Je vous rassure : le film n'est pas décevant. C'est une histoire à deux niveaux. Je vous ai parlé surtout du niveau qui se passe essentiellement dans la tête de William Tell /Oscar Isaac. Dans le film, ce niveau-là, celui des souvenirs atroces, de ce qui se passait dans la prison d'Abu Graib, on ne nous le montre qu'assez peu (heureusement !), mais on comprend que ce passé hante le "compteur de cartes" nuit et jour, qu'il est obsédé par le sang, la pisse, la merde, les cris, les odeurs qui régnaient là-bas et donc qu'aujourd'hui, il ne se supporte que dans un intérieur immaculé (où tous les meubles sont enveloppés dans des draps-housses), ou sur les routes, en fuite perpétuelle, d'un casino à l'autre.

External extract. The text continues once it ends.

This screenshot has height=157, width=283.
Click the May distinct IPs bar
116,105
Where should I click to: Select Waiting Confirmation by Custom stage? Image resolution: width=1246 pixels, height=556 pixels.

Le deuxième niveau, le plus exploré par la caméra et montré à l'écran, c'est la réalité d'aujourd'hui pour Tell, le monde de l'argent, l'univers des casinos, les gens qui passent leur vie autour des tables ou sur des machines à sous, qui peuvent y perdre jusqu'à leur chemise (et qu'on finit par sortir de force) ou y gagner parfois des fortunes ; c'est une autre chambre des tortures, mais feutrée, ouatée, où des sommes si énormes qu'elles en paraissent abstraites sont mises en jeu. C'est la partie du film la plus visible, très caractéristique de la civilisation étatsunienne ; pour William Tell, c'est une sorte de refuge, dans lequel il parvient à oublier l'autre monde, celui qui est un horrible fardeau pour sa mémoire ("le fardeau des actes passés" dit-il), tout ce qu'il a vu ou infligé dans la prison d'Abou Ghraib, pendant la guerre d'Irak ou son immédiat après-guerre : les sévices, tortures, humiliations sexuelles, viols, sodomies, assassinats, que les journaux ont résumé en une formule "le scandale d'Abou Ghraib".
Donc, un film à deux niveaux + un élément perturbateur : Cirk.
Je ne vous en dis pas plus. Pour moi, c'est un très bon film. Un thriller et un film d'ambiance. Sombre. Et qui donne à réfléchir. Au fond, c'est peut-être une dénonciation de notre civilisation. Une peinture assez désespérée de la condition humaine.
Oui, il y a des films plus divertissants. Mais The Card Counter est un diamant noir.